The idea is to generate anagrams that look like real words but aren't, thus inventing new aliases for a given name. It was inspired by [rrenaud/Gibberish-Detector](https://github.com/rrenaud/Gibberish-Detector).
# Scoring Permutations
First, we build a model that counts occurrences of n-gram/letter combinations in a corpus. For instance, `victo` was encountered 58 times; it was followed by an `i` 43 times (probably in words like `victoire`) and by an `r` 15 times (probably in words like `victor`, the corpus author's firtsname). Raw text is first normalized to keep lowercase ASCII letters and spaces only. Accentuated characters are preserved but accents are removed. Special tokens are added to mark the beginning (`^`) and the end (`$`) of a word.
Excerpt of the model built on Les Misérables by Victor Hugo. Each row is one n-gram. Each column is one letter. Each cell contains the occurrences of the combination n-gram/letter.

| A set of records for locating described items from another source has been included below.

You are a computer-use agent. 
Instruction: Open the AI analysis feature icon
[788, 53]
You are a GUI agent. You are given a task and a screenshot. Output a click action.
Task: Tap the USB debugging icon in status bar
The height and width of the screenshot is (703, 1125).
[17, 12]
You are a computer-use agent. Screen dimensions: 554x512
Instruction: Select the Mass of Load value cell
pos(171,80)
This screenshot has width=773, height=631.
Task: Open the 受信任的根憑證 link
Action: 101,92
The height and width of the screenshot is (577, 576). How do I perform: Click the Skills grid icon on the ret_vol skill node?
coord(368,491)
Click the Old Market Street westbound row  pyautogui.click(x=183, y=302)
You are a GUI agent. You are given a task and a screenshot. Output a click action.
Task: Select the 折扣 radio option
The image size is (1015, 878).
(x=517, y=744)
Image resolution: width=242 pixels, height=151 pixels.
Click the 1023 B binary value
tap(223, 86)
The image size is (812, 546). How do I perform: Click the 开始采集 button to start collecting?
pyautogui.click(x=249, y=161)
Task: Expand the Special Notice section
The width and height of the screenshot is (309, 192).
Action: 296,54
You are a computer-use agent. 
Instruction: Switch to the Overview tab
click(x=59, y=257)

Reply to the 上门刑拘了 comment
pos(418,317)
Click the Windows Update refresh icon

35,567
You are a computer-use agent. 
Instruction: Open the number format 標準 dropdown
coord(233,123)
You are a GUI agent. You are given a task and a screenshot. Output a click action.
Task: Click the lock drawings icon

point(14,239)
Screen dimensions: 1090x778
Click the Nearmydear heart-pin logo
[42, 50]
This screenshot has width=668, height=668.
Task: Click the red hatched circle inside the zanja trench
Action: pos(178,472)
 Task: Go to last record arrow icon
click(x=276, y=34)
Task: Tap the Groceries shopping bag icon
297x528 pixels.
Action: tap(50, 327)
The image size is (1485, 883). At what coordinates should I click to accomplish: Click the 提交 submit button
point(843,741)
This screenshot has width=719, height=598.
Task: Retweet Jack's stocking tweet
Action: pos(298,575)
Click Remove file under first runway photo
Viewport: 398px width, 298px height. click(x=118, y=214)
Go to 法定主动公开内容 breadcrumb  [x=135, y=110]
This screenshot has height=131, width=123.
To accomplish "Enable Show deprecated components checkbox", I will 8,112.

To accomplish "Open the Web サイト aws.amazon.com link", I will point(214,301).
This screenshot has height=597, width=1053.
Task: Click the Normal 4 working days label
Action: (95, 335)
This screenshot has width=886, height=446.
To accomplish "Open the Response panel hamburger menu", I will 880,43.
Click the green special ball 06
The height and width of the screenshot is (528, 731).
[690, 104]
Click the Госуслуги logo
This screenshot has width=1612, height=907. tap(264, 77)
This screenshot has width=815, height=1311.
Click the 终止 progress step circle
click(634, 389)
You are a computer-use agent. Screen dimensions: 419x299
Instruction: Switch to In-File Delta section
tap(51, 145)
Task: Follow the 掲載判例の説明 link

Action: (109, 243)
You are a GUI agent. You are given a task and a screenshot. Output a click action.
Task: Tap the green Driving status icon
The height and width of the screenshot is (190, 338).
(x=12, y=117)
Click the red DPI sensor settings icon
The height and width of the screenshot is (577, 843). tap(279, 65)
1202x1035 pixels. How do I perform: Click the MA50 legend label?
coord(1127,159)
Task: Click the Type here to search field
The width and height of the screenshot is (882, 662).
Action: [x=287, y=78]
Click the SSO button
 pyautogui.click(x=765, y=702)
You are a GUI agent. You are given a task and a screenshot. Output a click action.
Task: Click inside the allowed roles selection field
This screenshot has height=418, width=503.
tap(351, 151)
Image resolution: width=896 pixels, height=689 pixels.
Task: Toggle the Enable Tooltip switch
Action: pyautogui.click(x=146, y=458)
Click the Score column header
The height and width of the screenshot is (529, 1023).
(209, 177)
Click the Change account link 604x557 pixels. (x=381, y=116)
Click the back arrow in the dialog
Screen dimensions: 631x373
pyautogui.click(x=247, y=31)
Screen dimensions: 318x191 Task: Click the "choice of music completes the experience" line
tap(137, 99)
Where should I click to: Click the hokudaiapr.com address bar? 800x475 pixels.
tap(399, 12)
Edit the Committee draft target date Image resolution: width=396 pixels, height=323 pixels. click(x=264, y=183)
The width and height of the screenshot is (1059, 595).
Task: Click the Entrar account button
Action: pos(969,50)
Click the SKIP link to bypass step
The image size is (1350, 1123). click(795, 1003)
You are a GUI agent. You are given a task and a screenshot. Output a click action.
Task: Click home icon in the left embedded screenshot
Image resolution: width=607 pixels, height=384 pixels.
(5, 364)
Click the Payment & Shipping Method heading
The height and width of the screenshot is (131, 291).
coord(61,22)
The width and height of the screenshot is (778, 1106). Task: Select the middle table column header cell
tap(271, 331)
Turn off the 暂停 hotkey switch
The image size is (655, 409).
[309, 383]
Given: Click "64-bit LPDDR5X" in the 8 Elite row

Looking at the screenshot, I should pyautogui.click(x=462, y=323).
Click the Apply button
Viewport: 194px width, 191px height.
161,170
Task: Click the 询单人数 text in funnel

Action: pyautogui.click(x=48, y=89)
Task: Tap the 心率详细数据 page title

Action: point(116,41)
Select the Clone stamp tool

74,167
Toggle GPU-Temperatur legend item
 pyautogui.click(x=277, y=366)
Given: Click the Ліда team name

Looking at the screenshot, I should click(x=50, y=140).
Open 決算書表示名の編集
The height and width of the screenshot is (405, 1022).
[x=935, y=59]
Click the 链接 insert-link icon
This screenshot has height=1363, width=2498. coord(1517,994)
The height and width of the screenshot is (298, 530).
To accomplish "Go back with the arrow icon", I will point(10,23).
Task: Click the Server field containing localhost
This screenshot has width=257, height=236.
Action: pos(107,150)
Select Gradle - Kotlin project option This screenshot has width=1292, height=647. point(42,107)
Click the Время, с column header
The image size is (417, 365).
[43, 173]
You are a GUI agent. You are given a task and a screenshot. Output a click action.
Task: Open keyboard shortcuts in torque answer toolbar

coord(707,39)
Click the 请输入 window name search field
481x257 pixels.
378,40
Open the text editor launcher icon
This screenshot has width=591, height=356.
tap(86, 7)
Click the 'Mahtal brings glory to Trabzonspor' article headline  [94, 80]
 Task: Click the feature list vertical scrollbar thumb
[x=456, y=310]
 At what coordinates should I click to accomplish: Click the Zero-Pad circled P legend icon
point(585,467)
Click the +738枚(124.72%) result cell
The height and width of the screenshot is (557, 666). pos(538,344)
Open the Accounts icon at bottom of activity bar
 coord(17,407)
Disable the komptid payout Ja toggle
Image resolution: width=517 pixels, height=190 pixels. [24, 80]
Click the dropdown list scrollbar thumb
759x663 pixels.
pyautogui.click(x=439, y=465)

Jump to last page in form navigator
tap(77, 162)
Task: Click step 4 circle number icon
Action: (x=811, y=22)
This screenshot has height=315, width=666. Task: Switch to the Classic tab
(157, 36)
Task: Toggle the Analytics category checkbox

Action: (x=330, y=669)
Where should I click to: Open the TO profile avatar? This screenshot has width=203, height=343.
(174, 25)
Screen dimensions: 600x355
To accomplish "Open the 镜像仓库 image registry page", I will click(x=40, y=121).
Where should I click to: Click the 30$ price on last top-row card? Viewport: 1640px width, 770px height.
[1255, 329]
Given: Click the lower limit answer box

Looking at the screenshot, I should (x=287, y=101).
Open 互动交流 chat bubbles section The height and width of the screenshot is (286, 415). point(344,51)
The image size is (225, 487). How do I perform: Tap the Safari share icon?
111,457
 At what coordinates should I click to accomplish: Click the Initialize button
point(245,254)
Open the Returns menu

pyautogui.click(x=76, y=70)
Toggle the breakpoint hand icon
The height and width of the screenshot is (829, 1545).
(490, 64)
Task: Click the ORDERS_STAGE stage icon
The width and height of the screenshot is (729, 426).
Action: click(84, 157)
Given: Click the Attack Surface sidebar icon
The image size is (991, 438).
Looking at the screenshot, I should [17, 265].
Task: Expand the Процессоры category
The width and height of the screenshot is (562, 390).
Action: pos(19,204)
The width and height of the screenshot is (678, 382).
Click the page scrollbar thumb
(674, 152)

Then, given a query string, we generate permutations of it, evaluate how pronounceable they look, and keep the best ones. The score of a permutation is the product of the score of each of its n-gram/letter combinations. The score of a combination is the ratio between the occurrences of that combination and the total occurrences of the n-gram. For instance, the score of `victo-i` is 43/58 = 0.74 and the score of `victo-r` is 15/58 = 0.26. For each letter, we only consider the combination with the longest n-gram possible. In the word `victor`, for the letter `r`, we only consider the score the combination `victo-r`, even if `icto-r`, `cto-r`, `to-r` and `o-r` are found in the model. This comes from the idea that longer existing sequences will provide better results.
# Optimizing Exploration
Iterating through each permutation is a combinatorial problem. A timeout ensures that the generator always answer within a given time frame, but some refinements can be made. Permutations are generated by exploring a tree where nodes are lists of remaining letters to place. The root contains all letters in the query. At a given node, each letter yields a new branch where that letter is removed from the list and appended to the permutation. Each branch is thus associated to a letter. Leaf nodes correspond to nodes originating from a `$` branch.
This architecture allows for a nice optimization. First, we can keep track of the score of a permutation while going down the tree: we start at 1 at the root and multiply at each branch with the score of the chosen letter. Second, this value can only decrease while going down the tree: the score of any combination is a number between 0 and 1, so multiplying any positive number by it will return a lower or equal value. If all we are interested in are the top-K permutations, we can keep a list of the top-K scores encountered so far, and discard any branch where the value is already below the worst of those top-K scores.
Plot of the exploration tree for the starting sequence jade. Nodes in red are ignored when only looking for the top-2 permutations (deja and jade), which represents about half of the tree.
In practice, this is not always enough, especially with very long sequences. Additional constraints, such as an absolute minimum score, or a minimal value for n-grams length, provide additional help. Also, the tree is explored depth-first, and high score branches are explorered first. In case of timeout, we can hope that our results are as decent as they can be.